Tanpa ia sendiri tahu apa sebenarnya pemicu perubahan tingkah laku Cattarina, Belhart dengan yakin berpikir bisa merubah sikap antipati Cattarina yang sekarang padanya setelah mereka menikah.
Tapi jangankan memberikannya sedikit celah. Semakin hari, Cattarina semakin mengacuhkannya. Mungkin Cattarina memang memperlakukan Belhart dengan baik dan sopan. Tapi bukan itu yang ia butuhkan darinya.
Seolah ada tembok besar yang membatasi mereka, Belhart seakan ingin menghancurkan tembok itu dan menyiksa Cattarina. Tapi jika melihat tatapan takut yang sering dipancarkan Cattarina padanya, Belhart seolah ingin menguburkan dirinya sendiri dalam-dalam.

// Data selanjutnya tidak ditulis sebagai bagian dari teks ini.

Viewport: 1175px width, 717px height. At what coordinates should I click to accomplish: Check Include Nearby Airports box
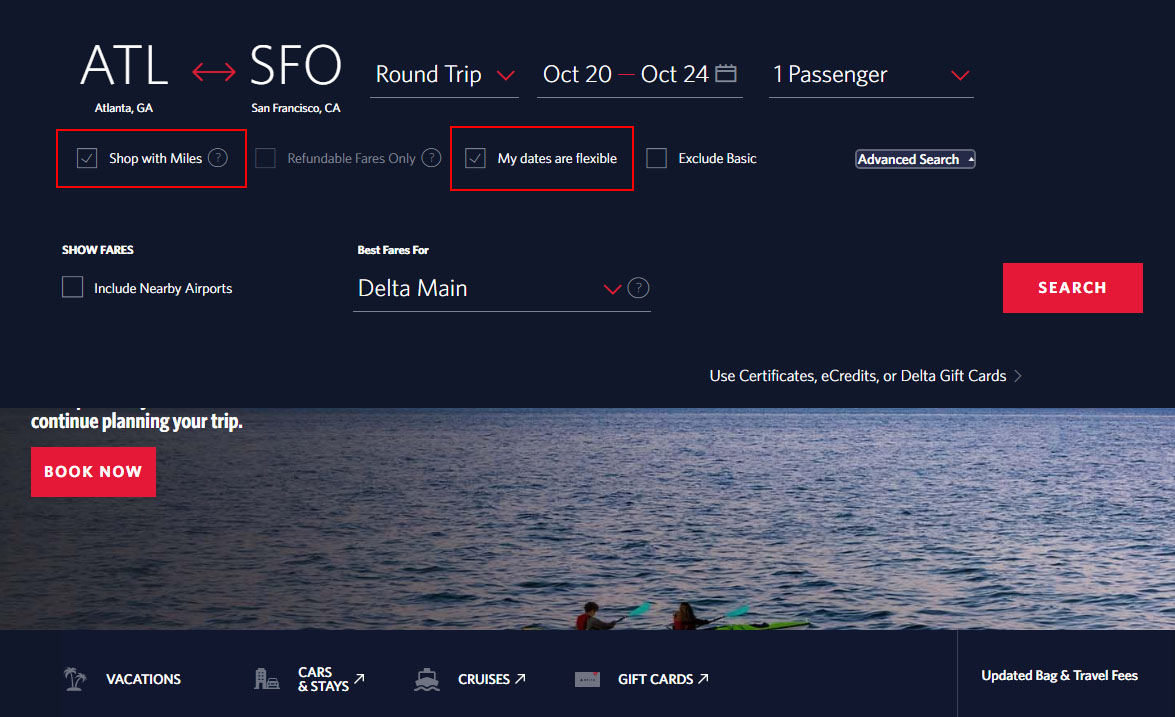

Rasanya, apapun yang ia lakukan semuanya akan menjadi salah jika itu berkaitan dengannya.
Tapi mengapa Cattarina bisa bersikap sangat ramah pada Neil? Bukankah Belhart yang memilihkan Neil untuknya? Lantas mengapa kini ia merasakan keputusan itu seolah adalah salah? Apa Belhart seharusnya tidak memilihkan ksatria yang paling baik dalam berlindung untuk istrinya?
Pria yang bahkan tidak kalah tampan darinya. Orang yang selalu bisa menjadi sandingannya dalam hal apapun tapi juga tidak pernah menang darinya satu kali pun. Apakah mungkin, hati Cattarina jadi berpindah pada Neil yang adalah pengawal pribadinya sendiri?
Belhart memijat pelan keningnya yang terasa penat. Jika bukan karena beberapa mimpi buruk yang menghantui Cattarina hari itu, Belhart tidak akan mungkin menyerahkan penjagaannya yang ketat untuk Cattarina pada Neil.
Belhart tentu bisa menjaga Cattarina dengan lebih baik dibandingkan siapapun. Tapi karena tugas kerajaan yang diembankan padanya. Belhart tidak mungkin bisa menjaga Cattarina selama 24 jam penuh, sekalipun ia sangat ingin.